My awkward phase began in fourth grade, and I’m still clawing my way out of it to this day.
Some of the awkwardness can be attributed simply to puberty - I was graced with the unholy triad of braces, glasses, and acne through all of middle school. Some of the awkwardness came from my naturally shy and anxious personality. Most of the awkwardness came from my desperate attempts to fit in.
Some of the the popular girls at school were confident, fun, and beautiful. Some of them were rude and catty. Some of them had wealthy parents who paid for amazing snacks at their weekly sleepovers. I observed all of these things and zoned in on their one uniting factor: They ALL wore clothing from Limited Too.
Limited Too was the fashion mecca for every stylish 9 year old. There were disco ball lights that changed colors. The Backstreet Boys were on repeat over the speakers. There was an in-store photo booth. The clothes were pink and purple, smothered in rhinestone butterflies. Every few months, they’d send out a catalog of beautiful girls with perfectly straight blonde hair wearing the glitter-encrusted purple jeans I dreamed of.
But my mother, being far more price-conscious and morally averse to dressing her children in short shorts with the peace sign branded on each cheek, never let us shop there. She’d drag my sister and I past this glittery, brightly colored heaven that reeked of way-too-much vanilla sparkle body spray, across the mall, and into the sensible and conservative confines of JC Penney.
One day, in what can only be referred to as “The Best Day of My Fourth Grade Life,” my girl scout troop got a private tour of the Limited Too as part of a Business & Entrepreneurship patch.
The store manager herded us through the clothing racks. We got to look behind the cash registers and go into the stockroom. We inquired as to how old you had to be to work there, were disappointed to learn that we were about seven years too young, and then vowed to all apply once we were old enough for this most coveted of minimum-wage positions.
And then we got to put on a fashion show. (Of course I picked the camo print smiley-face set that matched the one my best friend had selected.)
As the other girls’ mothers arrived to pick them up, many of them ran around the store pointing to the shirts, belts, and hair accessories that had caught their eye. My mother, beaten down from this experience and probably a little bit high on the scent of the cheap perfume I’d sprayed on every inch of bare skin, finally - FINALLY - allowed me to pick out something from the clearance rack.

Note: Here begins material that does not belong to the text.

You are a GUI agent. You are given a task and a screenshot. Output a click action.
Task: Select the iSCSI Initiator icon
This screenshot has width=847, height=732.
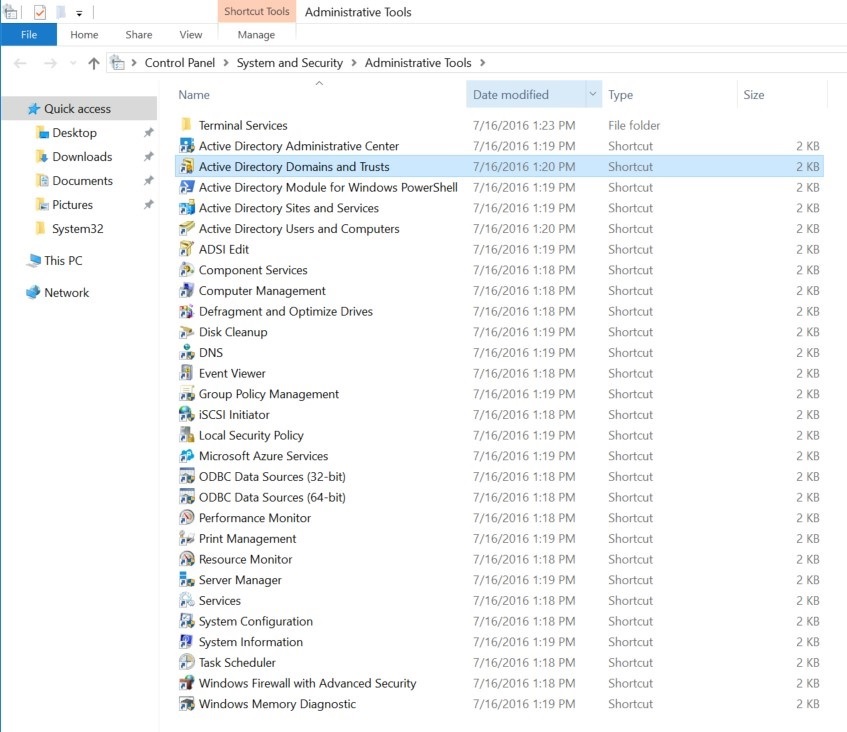tap(186, 415)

After much deliberation, I selected this hideous monstrosity of a shirt. It was made out of bright pink Grosgrain material. It had poofy sleeves. It read “Princess” across the front, sprinkled with pink glitter. It looked like something a porn star would dress their baby in. I looked like a chubby ribbon.
My mother held up every other shirt on the rack, one at a time. “Are you sure you wouldn’t rather have this one? It’s blue!” (Sneaky move, Mom. My “Blue Period” - a several months-long span of time in which I refused to wear any article of clothing that wasn’t some shade of blue, had just come to an end.)
Twenty minutes later we left the store, a shiny Limited Too bag draped over my arm. Here’s a dramatized version of my middle school self in a hideous shirt to help you visualize:
I loved that shirt. I was convinced that that was the shirt that would make me cool. (I later thought the same thing about blue eye shadow, gaucho pants, and those horrible Birkenstock clog shoes that, if they slid while you were walking and you stepped on the back of, would send shooting pains up your leg.)
As it turns out, that shirt did nothing for my social status. My friends were still my friends. The popular girls were still the popular girls. We were all still mutually exclusive. (The popular girls probably couldn’t see me coming, anyways. I may have blinded them with my glittery chest.)
My mom still likes to remind me of that horrible shirt. It comes up in conversation from time to time - usually when I’m trying to convince her that I need some completely impractical article of clothing. (I refuse to accept that purchasing a floor-length light pink llama-fur coat is an indiscretion of “Limited-Too-Shirt” proportions.)
I’m not even really sure what happened to my beloved Limited Too shirt. I believe it ended up in a consignment sale a year later, my sister having rejected it as a hand-me-down. It probably never sold. They may have had to throw it to the fires of Mordor to destroy it.